Instructions to follow: Return exactly the lines from the one containing "Switch to the Miscellaneous tab" through the last line of the records below, both included, and leave out any pictures.

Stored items
——
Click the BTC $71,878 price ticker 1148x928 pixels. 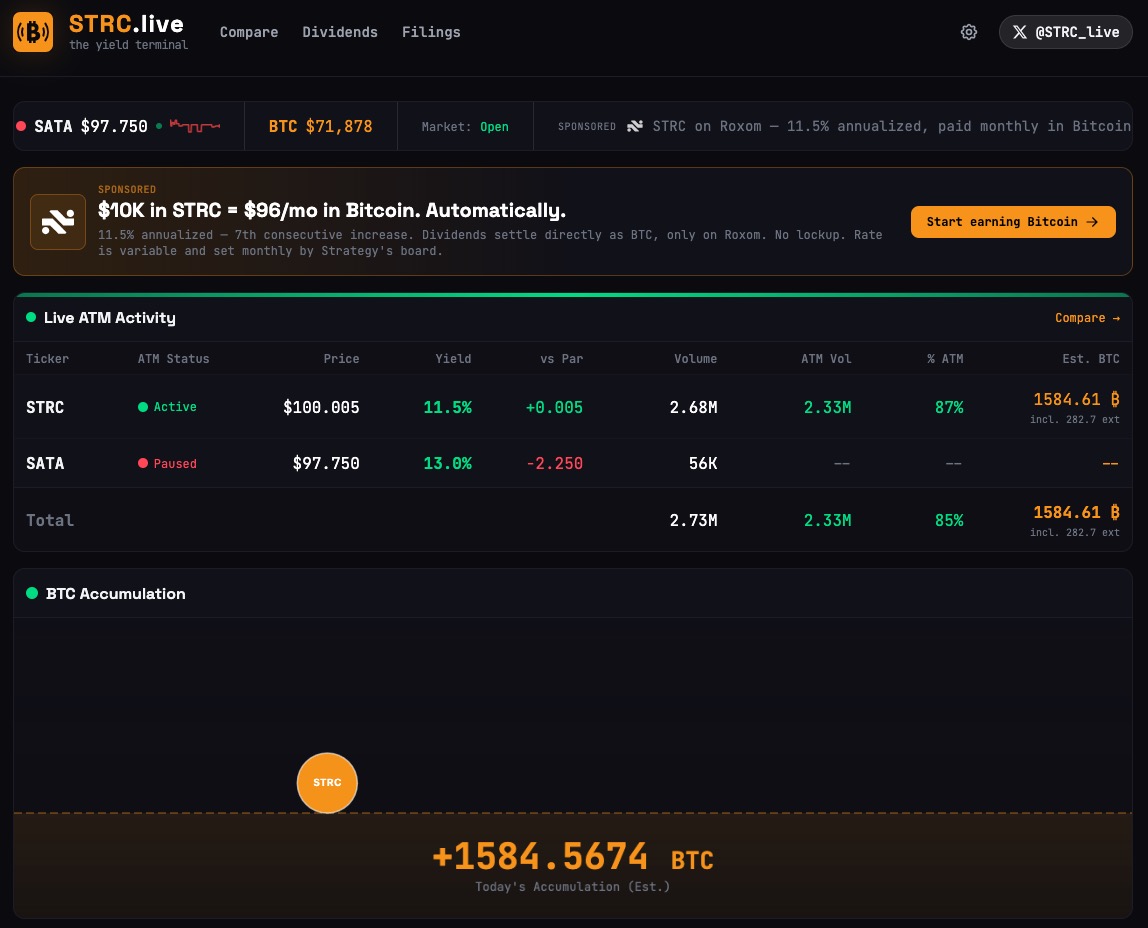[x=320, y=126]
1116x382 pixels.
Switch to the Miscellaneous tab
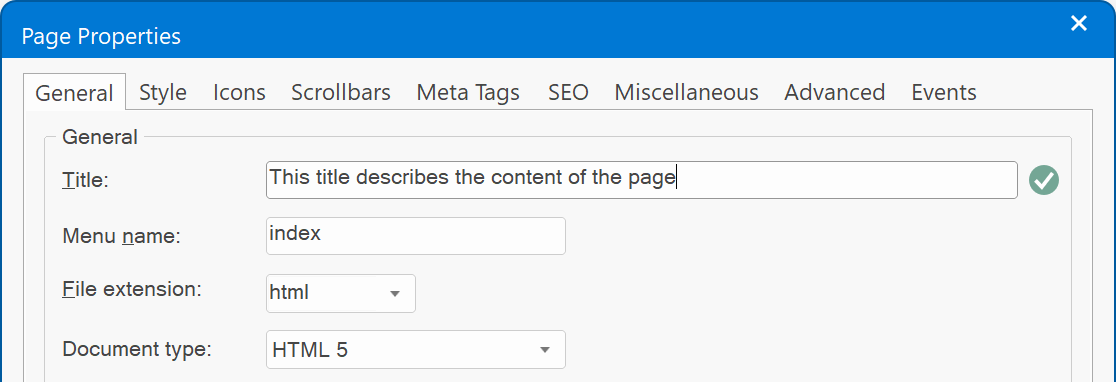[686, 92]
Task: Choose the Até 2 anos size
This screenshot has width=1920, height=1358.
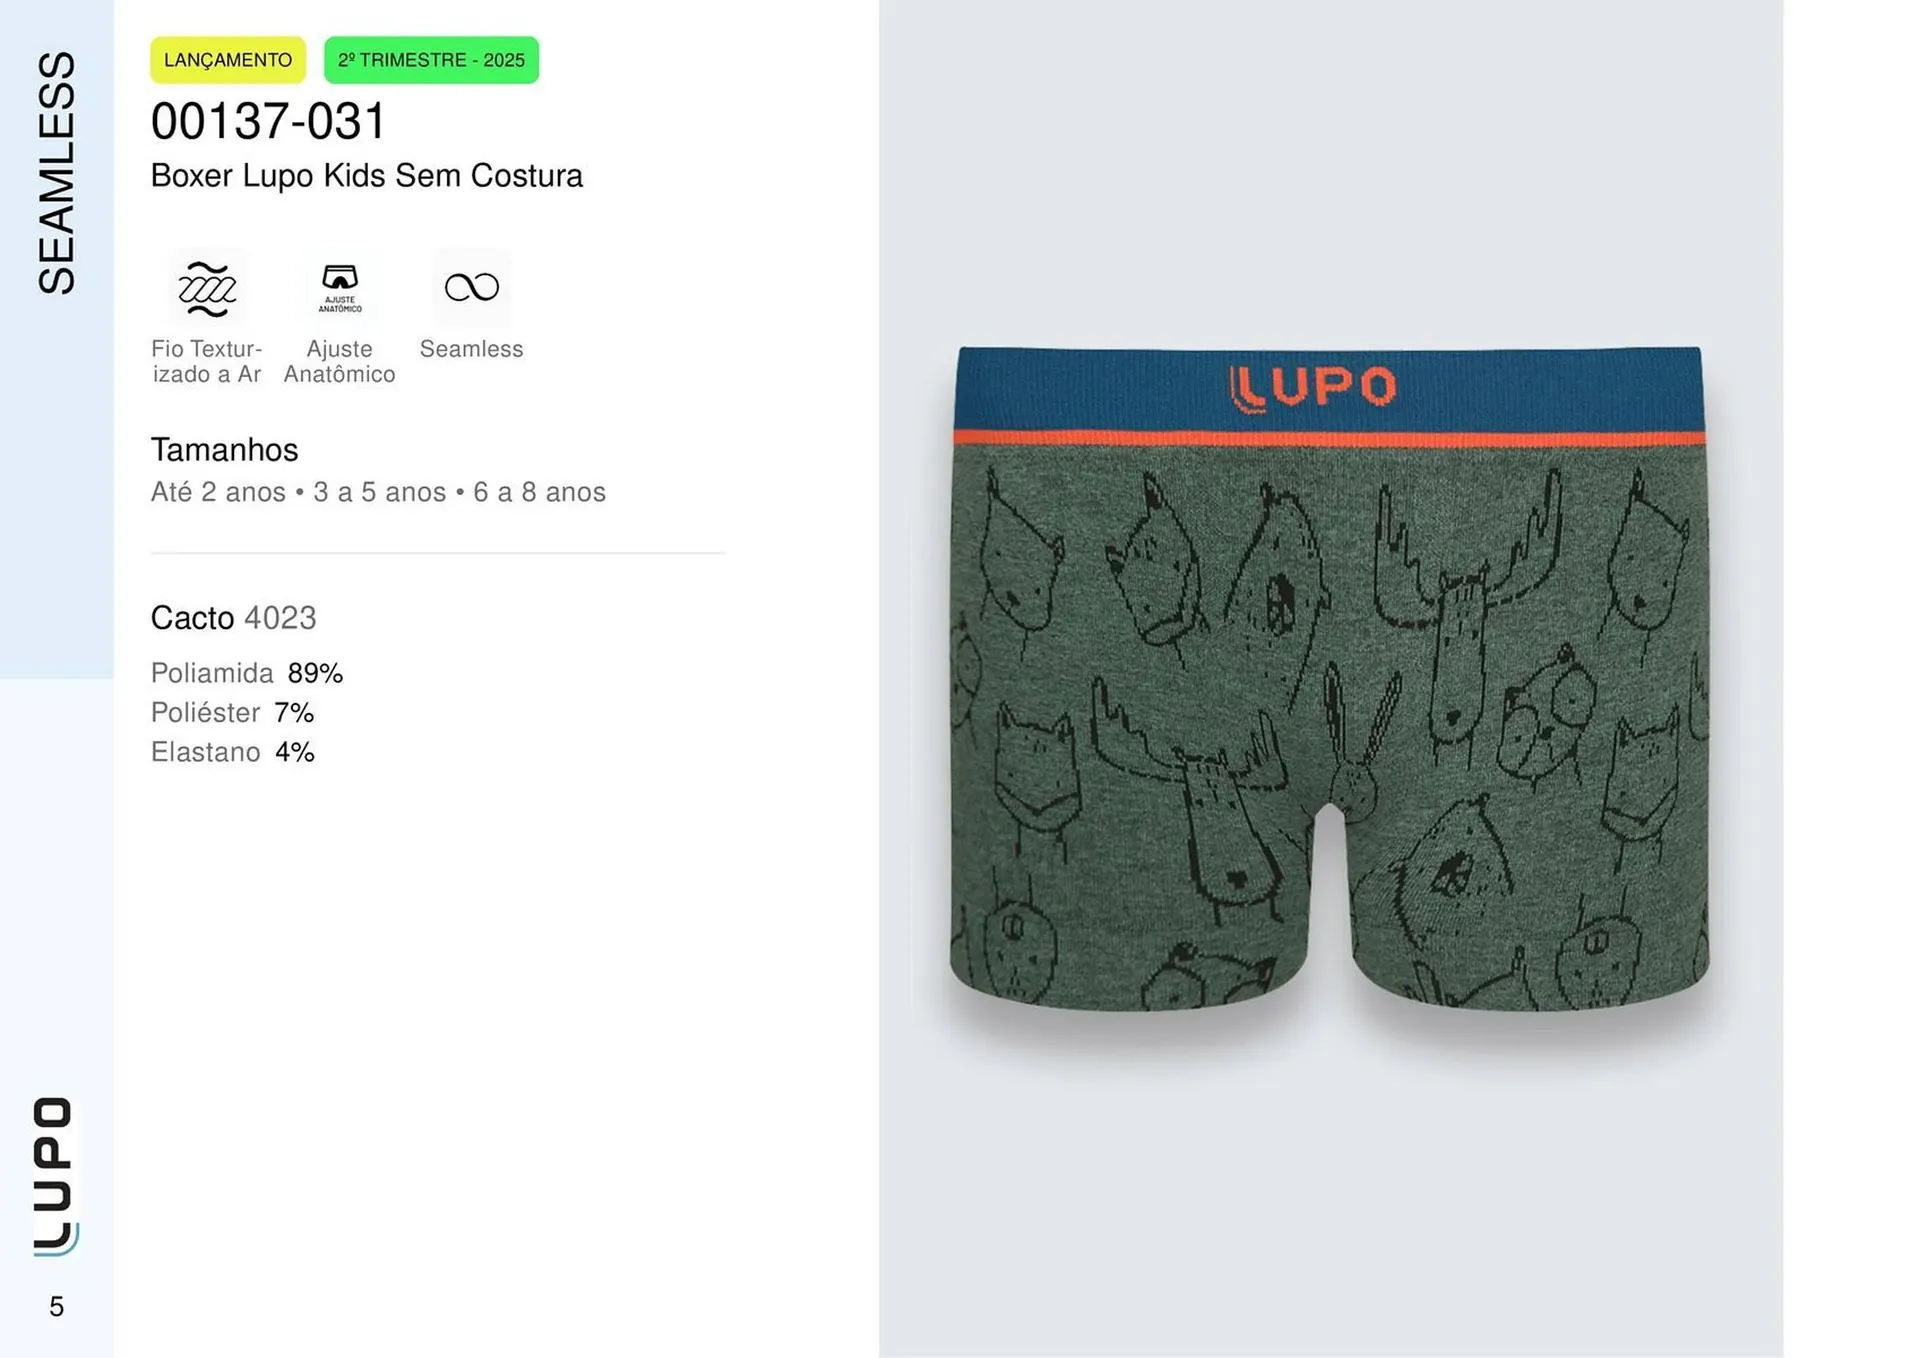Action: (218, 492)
——
Problem solution:
Switch to the Miscellaneous tab
[686, 92]
Task: Choose the Até 2 anos size
This screenshot has width=1920, height=1358.
Action: (218, 492)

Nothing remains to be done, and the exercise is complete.